Comment interroger le passé et le présent pour mieux comprendre de quoi demain sera fait ? C’est notamment parce qu’il y a urgence à contrecarrer les dérèglements climatiques – conséquences de l’activité humaine – que le Boulonnais Vincent Hilaire a créé Greenlandia, il y a sept ans. Le port d’attache de l’ancien journaliste baroudeur s’est fixé à Ittoqqortoormitt, un village groenlandais isolé de 350 habitants, à 800 kilomètres de toute activité humaine. Avec le temps, et le respect mutuel, se sont créés des liens forts et durables (cf BBI mai 2021). Après plusieurs séjours, puis une crise sanitaire qui a tout stoppé, Greenlandia a enfin pu organiser, en août, sa première expédition d’envergure parrainée par Anne Manipoud-Charcot, arrière-petite-fille du légendaire explorateur. Pour la communauté scientifique, le Muséum national d’histoire naturelle et le Greenland Institute of Natural Resources, les résultats obtenus dépassent toutes les espérances (cf le journal Le Monde du 14 septembre). À bord du Kamak, voilier polaire, l’équipe s’est attachée à retourner aux endroits explorés par Jean-Baptiste Charcot en 1925. Sur le plan géologique, en mer (12 stations maritimes) comme sur terre (2 jours de prélèvements), 21 kilos de roches au total ont été rapportées en France et mises à la disposition des chercheurs. Les résultats des investigations seront bien entendu partagés avec leurs homologues groenlandais. "Les géologues nous ont parlé d’un véritable jackpot, c’est extraordinaire, sourit Vincent Hilaire. Il est désormais possible de comparer les roches actuelles et les organismes qu’elles abritent avec celles rapportées par Charcot il y a un siècle." Et ainsi de mieux comprendre, grâce à cette "climato-paléontologie", comment le fjord s’est transformé. Le second volet de l’expédition, océanographique et biologique (16 stations de collecte), a permis de prélever 85 larves de 4 espèces différentes, jusqu’à 60 mètres de profondeur. Il s’agit là de commencer un état des lieux d’un maillon essentiel de la chaîne alimentaire, la morue polaire, dont la disparition ou la migration pourraient menacer, à terme, la communauté locale.

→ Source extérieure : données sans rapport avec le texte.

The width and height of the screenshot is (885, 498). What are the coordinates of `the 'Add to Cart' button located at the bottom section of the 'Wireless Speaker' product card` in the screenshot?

À BOULOGNE-BILLANCOURT, DES INTERVENTIONS AUPRÈS DES SCOLAIRES ET UN PROJET DE JUMELAGE AVEC LES JEUNES GROENLANDAIS D’ITTOQQORTOORMITT

Scientifique et documentaire, l’initiative Greenlandia comporte un important volet pédagogique qui nous ramène à Boulogne-Billancourt et à la Maison de la Planète. Un calendrier d’interventions périscolaires a été élaboré avec une première présentation le 21 septembre.

C’est une idée formidable d’avoir ouvert cette maison, poursuit l’explorateur boulonnais, j’ai hâte de partager nos expériences avec les Boulonnais, et notamment les plus jeunes.

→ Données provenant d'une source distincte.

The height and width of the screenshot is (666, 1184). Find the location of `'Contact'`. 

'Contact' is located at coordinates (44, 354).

Fidèle à sa démarche, Greenlandia rapproche aussi les humains. Ainsi, une classe de 4e de Chartres-de-Bretagne, près de Rennes, a scellé un jumelage avec les jeunes Groenlandais et leur a même rendu visite. Une démarche similaire est en cours d’élaboration à Boulogne-Billancourt, qu’il s’agisse d’une "classe ambassadrice" ou "d’une délégation d’éco-délégués". Au printemps 2023, si tout se passe comme prévu, les jeunes représentants d’Ittoqqortoormitt découvriront… la Bretagne.

Nous allons tout faire pour que la délégation groenlandaise fasse une halte à Boulogne-Billancourt, conclut Vincent Hilaire. Ce serait génial

INTERVIEW

BBI : Comment sont vécus les dérèglements climatiques dans cette partie du globe ?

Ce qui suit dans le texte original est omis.